Prior to the mid 1980’s, punk was repulsive – not pop.  It got zero exposure, stunk of piss and BO, and generally existed to be an Antichrist of the music of its era.  In the 1990’s, grunge became popular in the mainstream and opened to the doors for more avant garde sounds to get radio play, namely everything from Green Day to today’s Good Charlotte.  It was party popular, played in the top 10 videos, and made the punk genre very, very different to that which it was when it started.  Bubblegummy, cliquey, and attractive to a pop-reliant, Nickelodeon generation.
Somewhere between these two eras, punk underwent an awkward phase – evolving into more catchy and gimmicked entities – more readily played at a party or put on a mix tape.  Awkward, yet not entirely offensive to the virgin ear.  This was the dead center of the 80’s.  Enter now RETURN OF THE LIVING DEAD – August 1985.
rotld ost

In 1985, zombies had not yet become mainstream, and were the love affair of a generation of teens collecting hard to find horror on VHS tapes from their local video store.  So when RETURN OF THE LIVING DEAD stepped onto the scene, every punk and metal oriented gore loving DAWN OF THE DEAD owner took notice of the coming attractions and ads in the paper – and were there at the movie theaters opening night.  All without phone calls or social networking – it just happened.
It’s hard to recall a film that made more than $10 million in theaters before 1985, that featured punks as the main cast.  This, in itself, was a gift in itself to many outcasts and genre loving misfits, and when Dan O’Bannon delivered a laughably funny film that also stood up to some of the most hardcore zombie films ever made – something our parents could even respect – it became an instant cult classic.
Firming this was its soundtrack.  No widely appreciated film lasts the test of time without a good music backbone.  RETURN OF THE LIVING DEAD’s OST was a melodic snapshot of a short lived time, when punk was stepping out of the gutters and into the moonlight of goth, rockabilly, and mohawk pride.
Opening with The Cramps “Surfin’ Dead”, it lays the tone with a Halloween tint of monsters and fear, to an oddly party admissible good time rhythm – which is what the rest that follow do, as well, each in their own unique way.  
roltd 2
“Party Time” by the otherwise unknown 45 Grave brings back memories of the classic scene when the skeletal corpse comes up from the grave in the cemetery and opens his toothy grin!  Do ya wanna party?!  It’s party time!!!

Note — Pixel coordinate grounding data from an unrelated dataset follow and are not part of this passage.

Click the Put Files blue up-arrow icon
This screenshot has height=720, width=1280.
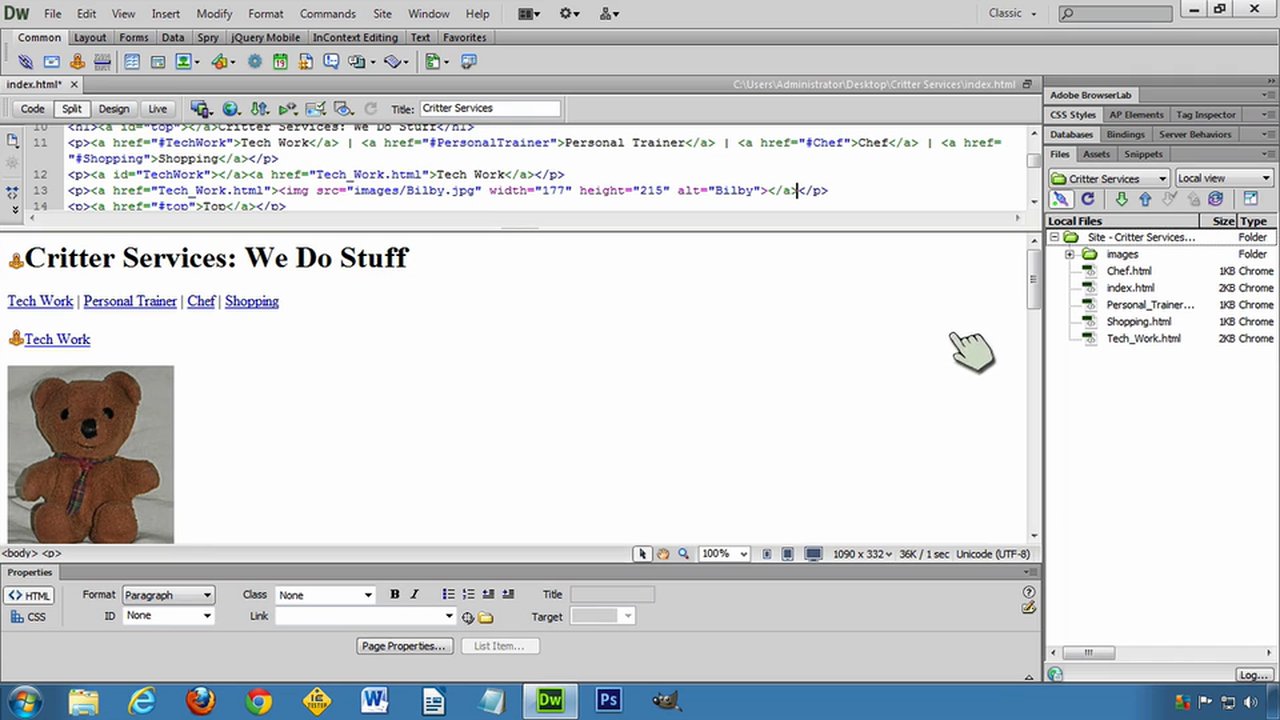(x=1145, y=199)
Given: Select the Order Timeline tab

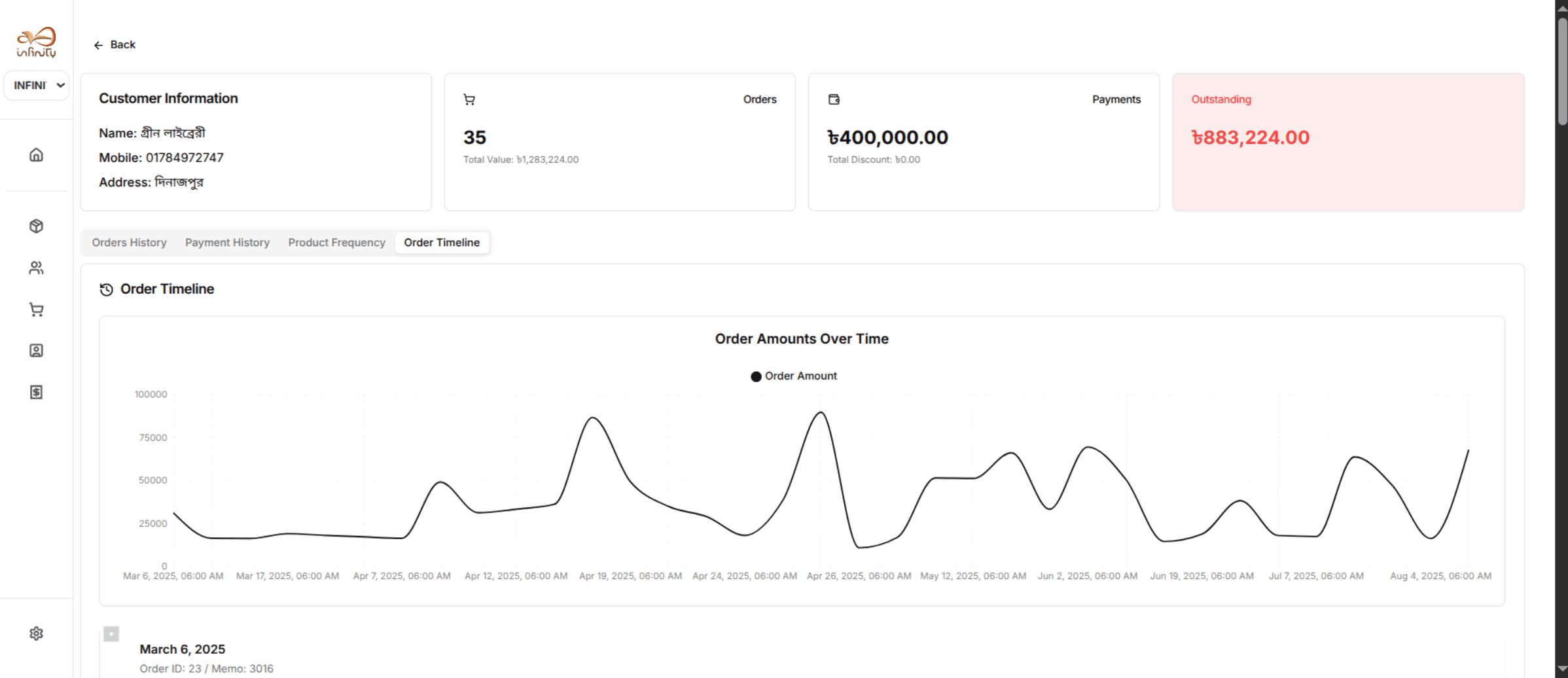Looking at the screenshot, I should (442, 243).
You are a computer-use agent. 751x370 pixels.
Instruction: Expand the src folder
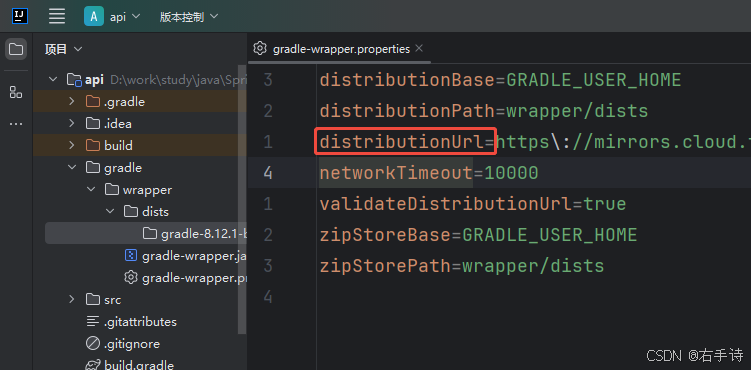72,300
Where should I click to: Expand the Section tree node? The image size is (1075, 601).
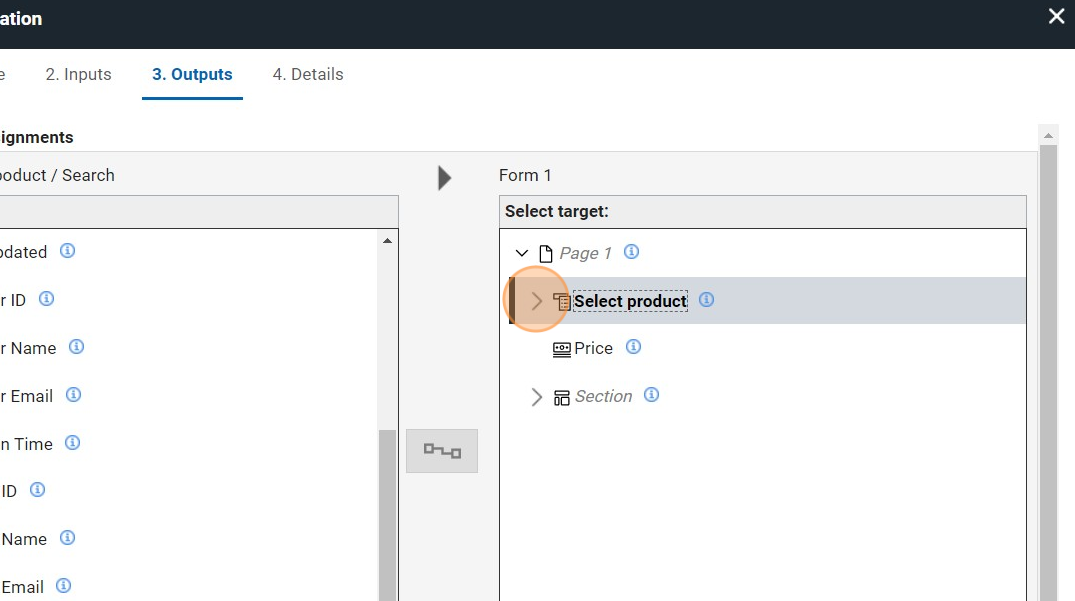point(537,397)
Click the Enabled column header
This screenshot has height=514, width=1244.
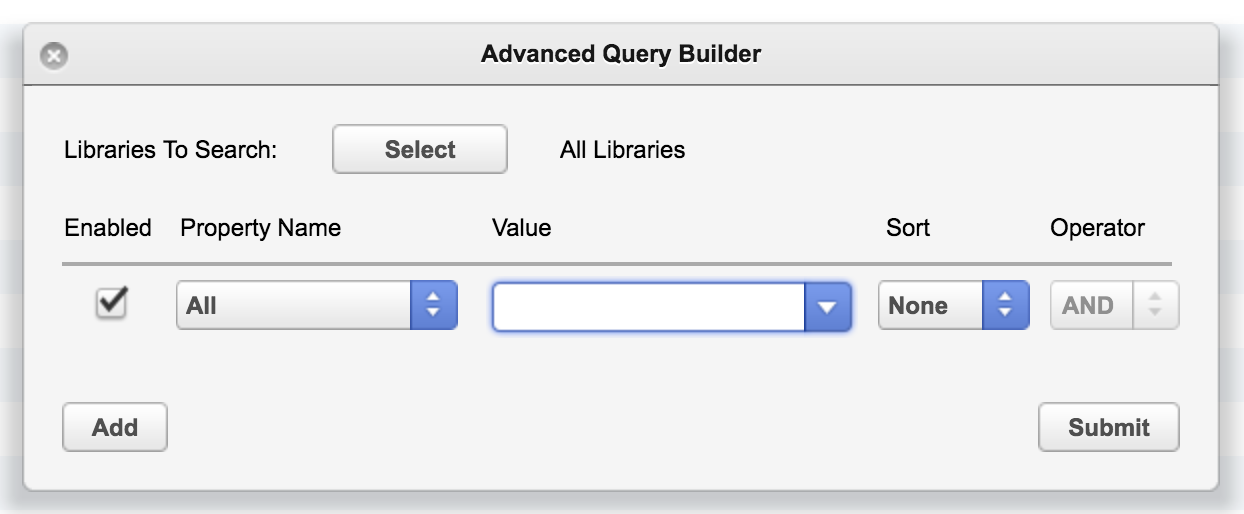coord(108,228)
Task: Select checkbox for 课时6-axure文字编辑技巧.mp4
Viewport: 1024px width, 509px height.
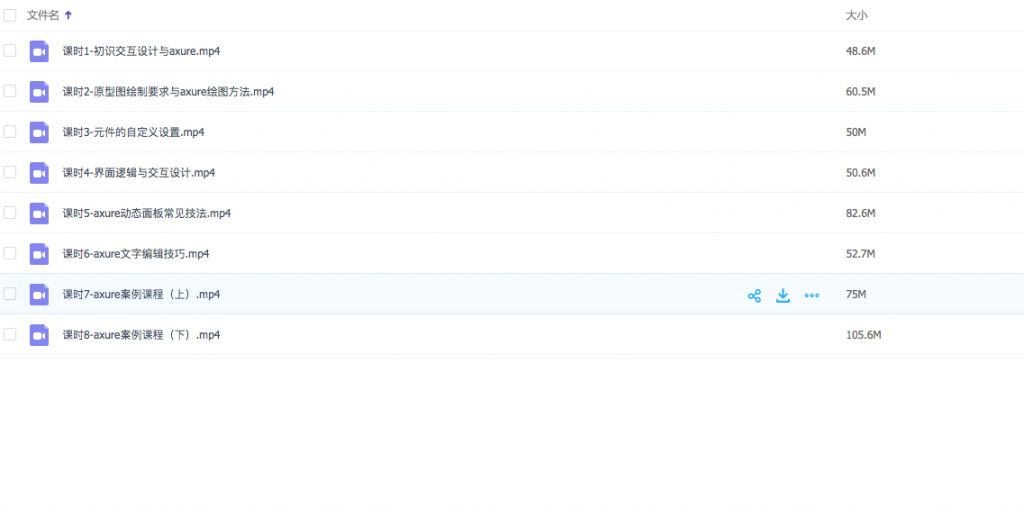Action: pyautogui.click(x=10, y=253)
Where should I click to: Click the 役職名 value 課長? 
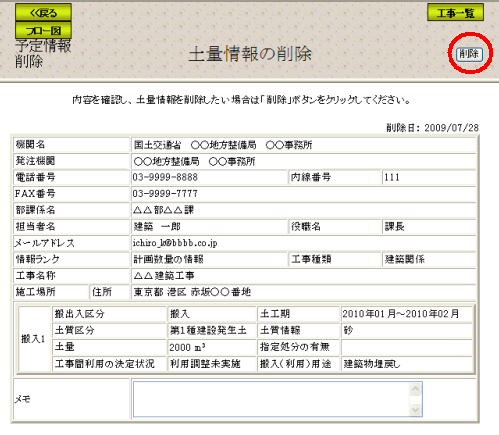(x=395, y=227)
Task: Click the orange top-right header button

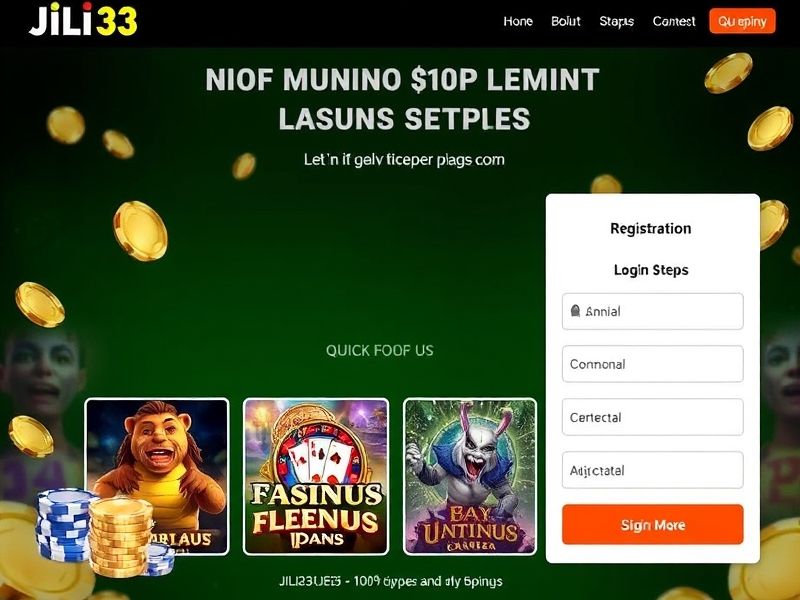Action: point(742,21)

“Nothin’ For You” personally got me into TSOL.  It was a good blend of a rock jam and punk negativity.
“Eyes Without a Face” by The Flesheaters is just low average and forgettable.  Probably got on because of the band’s name – which I’m guessing came together a week before shooting started.
“Burn the Flames” by Roky Erickson is a soundtrack classic.  Never to be found outside this film and its fans, it’s a gothic, mad creep at the organ fest, that links fond memories to many people’s favorite scene of Frank screaming to death after his zombie-avoiding suicide burning in the crematory oven.  So burn!   Hahahahahahaa….  Burn the flames!  Classic.
“Dead Beat Dance” by The Damned is probably only remembered by the laughing and screaming crossovers, and is a bit catchy, but never gets on anyone’s mix tapes, I’m sure.
“Take a Walk” by the Tall Boys.  Who?  Chill, dark rockabilly jam to compliment The Cramps existence on the album, and reminiscent of the film’s climaxing chaos, as our victims scramble around in the rain, slipping, falling, and looking for refuge from the zombie apocalypse.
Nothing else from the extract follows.